Currently there is no effective treatment or vaccine to stop the spread of SARS-CoV-2, which as of today had infected nearly 7 million people worldwide and caused more than 400,000 deaths, 113,000 of them in the United States.
VVC researchers have developed techniques for rapidly isolating clones of white blood cells that make antibodies targeting specific viral proteins. In the laboratory, these “monoclonal” antibodies are then comprehensively examined to identify those rare antibodies with a laser-like focus for finding — and neutralizing — a specific virus.
For the past three months Crowe, Associate VVC Director Robert Carnahan, PhD, and their colleagues have been working around the clock with an international team of academic, governmental and industry partners to identify and analyze antibodies against SARS-CoV-2.
Last month the Vanderbilt researchers reported preliminary findings that potent neutralizing antibodies recognizing unique sites of the spike protein protected mice from consequences of SARS-CoV-2 infection, preventing severe weight loss and reducing viral burden and inflammation in the lung.
The report, which was posted online by the preprint server bioRxiv and which has not yet been peer-reviewed, notes that because the virus can mutate, antibody-based treatments will need to target multiple sites on the spike protein.
“We strongly believe the future of infectious disease treatment will increasingly involve rationally designed therapeutic antibody cocktails like those we have designed with our partners for SARS-CoV-2,” Carnahan said. “It has never been more important to both rapidly provide a treatment option and to ensure that it also has future utility as the virus evolves.”
In theory, these antibodies could be given as injections to prevent infection, and also to treat and prevent disease progression in people who have already been exposed or infected.
AstraZeneca has stated that the aim of giving two monoclonal antibodies in combination is to increase the efficacy of treatment and reduce the impact of any mutations of the SARS-CoV-2 virus.
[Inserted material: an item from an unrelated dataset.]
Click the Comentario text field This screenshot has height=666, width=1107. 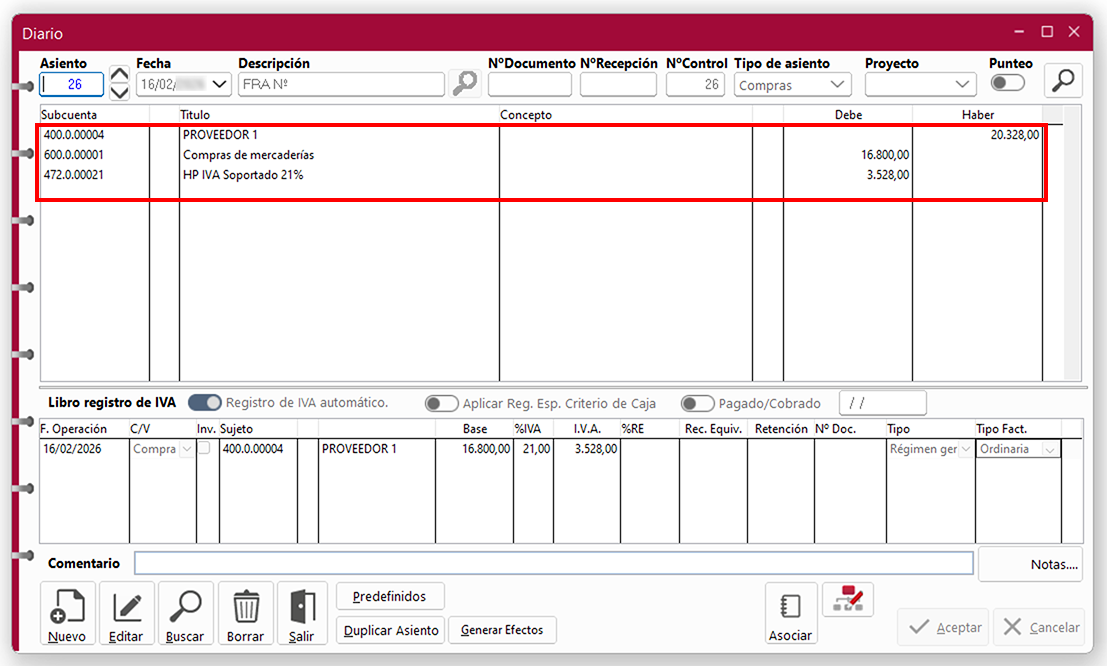click(x=553, y=564)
The Vanderbilt antibodies will be engineered using AstraZeneca proprietary technology to extend their longevity in the body.
Major funding sources for the VVC include the Defense Advanced Research Projects Agency of the U.S. Department of Defense, the National Institute of Allergy and Infectious Diseases, part of the National Institutes of Health, and the Dolly Parton COVID-19 Research Fund at Vanderbilt.
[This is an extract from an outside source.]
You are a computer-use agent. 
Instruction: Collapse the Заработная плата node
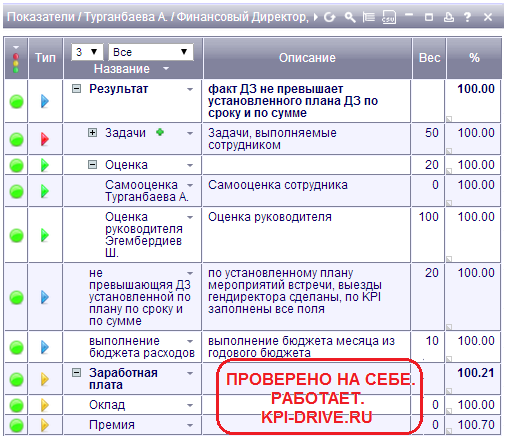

Crowe holds the Ann Scott Carell Chair in the Departments of Pediatrics and Pathology, Microbiology and Immunology in the Vanderbilt University School of Medicine. Carnahan is an associate professor of Pediatrics.
Other Vanderbilt co-authors were Seth Zost, PhD, Pavlo Gilchuk, PhD, Elad Binshtein, PhD, Joseph Reidy, Andrew Trivette, Rachel Nargi, Rachel Sutton, Naveen Suryadevara, PhD, Taylor Jones, Samuel Day and Luke Myers.